▶ Task statement
Reproduce all records exactly.
### Entries shown ###
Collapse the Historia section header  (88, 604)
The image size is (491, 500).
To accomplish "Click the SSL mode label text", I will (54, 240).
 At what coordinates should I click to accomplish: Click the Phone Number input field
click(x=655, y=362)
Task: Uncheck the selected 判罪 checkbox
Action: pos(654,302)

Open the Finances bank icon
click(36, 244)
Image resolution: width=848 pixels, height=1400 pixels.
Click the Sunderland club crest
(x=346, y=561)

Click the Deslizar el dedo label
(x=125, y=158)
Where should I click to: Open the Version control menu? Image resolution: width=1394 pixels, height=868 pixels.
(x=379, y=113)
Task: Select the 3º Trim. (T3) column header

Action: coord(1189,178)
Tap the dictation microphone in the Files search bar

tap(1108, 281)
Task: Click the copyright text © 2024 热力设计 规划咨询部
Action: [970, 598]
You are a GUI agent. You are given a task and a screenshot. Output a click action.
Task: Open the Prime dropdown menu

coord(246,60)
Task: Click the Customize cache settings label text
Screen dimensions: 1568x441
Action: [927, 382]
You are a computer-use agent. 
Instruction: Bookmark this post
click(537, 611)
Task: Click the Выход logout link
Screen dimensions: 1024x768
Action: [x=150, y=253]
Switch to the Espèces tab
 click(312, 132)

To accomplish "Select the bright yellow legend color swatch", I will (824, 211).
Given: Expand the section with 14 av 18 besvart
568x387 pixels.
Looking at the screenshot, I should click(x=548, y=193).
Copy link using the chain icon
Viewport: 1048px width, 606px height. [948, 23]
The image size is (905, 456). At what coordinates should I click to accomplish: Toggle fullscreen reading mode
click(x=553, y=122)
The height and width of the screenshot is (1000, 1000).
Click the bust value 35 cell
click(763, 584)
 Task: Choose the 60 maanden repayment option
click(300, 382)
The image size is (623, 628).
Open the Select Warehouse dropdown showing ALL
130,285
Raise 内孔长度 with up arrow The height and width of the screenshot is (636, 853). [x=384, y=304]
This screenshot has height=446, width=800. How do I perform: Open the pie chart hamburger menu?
###
▶ Output of the task
Collapse the Historia section header  (88, 604)
The image size is (491, 500).
To accomplish "Click the SSL mode label text", I will (54, 240).
 At what coordinates should I click to accomplish: Click the Phone Number input field
click(x=655, y=362)
Task: Uncheck the selected 判罪 checkbox
Action: pos(654,302)

Open the Finances bank icon
click(36, 244)
Image resolution: width=848 pixels, height=1400 pixels.
Click the Sunderland club crest
(x=346, y=561)

Click the Deslizar el dedo label
(x=125, y=158)
Where should I click to: Open the Version control menu? Image resolution: width=1394 pixels, height=868 pixels.
(x=379, y=113)
Task: Select the 3º Trim. (T3) column header

Action: coord(1189,178)
Tap the dictation microphone in the Files search bar

tap(1108, 281)
Task: Click the copyright text © 2024 热力设计 规划咨询部
Action: [970, 598]
You are a GUI agent. You are given a task and a screenshot. Output a click action.
Task: Open the Prime dropdown menu

coord(246,60)
Task: Click the Customize cache settings label text
Screen dimensions: 1568x441
Action: [927, 382]
You are a computer-use agent. 
Instruction: Bookmark this post
click(537, 611)
Task: Click the Выход logout link
Screen dimensions: 1024x768
Action: [x=150, y=253]
Switch to the Espèces tab
 click(312, 132)

To accomplish "Select the bright yellow legend color swatch", I will (824, 211).
Given: Expand the section with 14 av 18 besvart
568x387 pixels.
Looking at the screenshot, I should click(x=548, y=193).
Copy link using the chain icon
Viewport: 1048px width, 606px height. [948, 23]
The image size is (905, 456). At what coordinates should I click to accomplish: Toggle fullscreen reading mode
click(x=553, y=122)
The height and width of the screenshot is (1000, 1000).
Click the bust value 35 cell
click(763, 584)
 Task: Choose the 60 maanden repayment option
click(300, 382)
The image size is (623, 628).
Open the Select Warehouse dropdown showing ALL
130,285
Raise 内孔长度 with up arrow The height and width of the screenshot is (636, 853). [x=384, y=304]
This screenshot has height=446, width=800. How do I perform: Open the pie chart hamburger menu?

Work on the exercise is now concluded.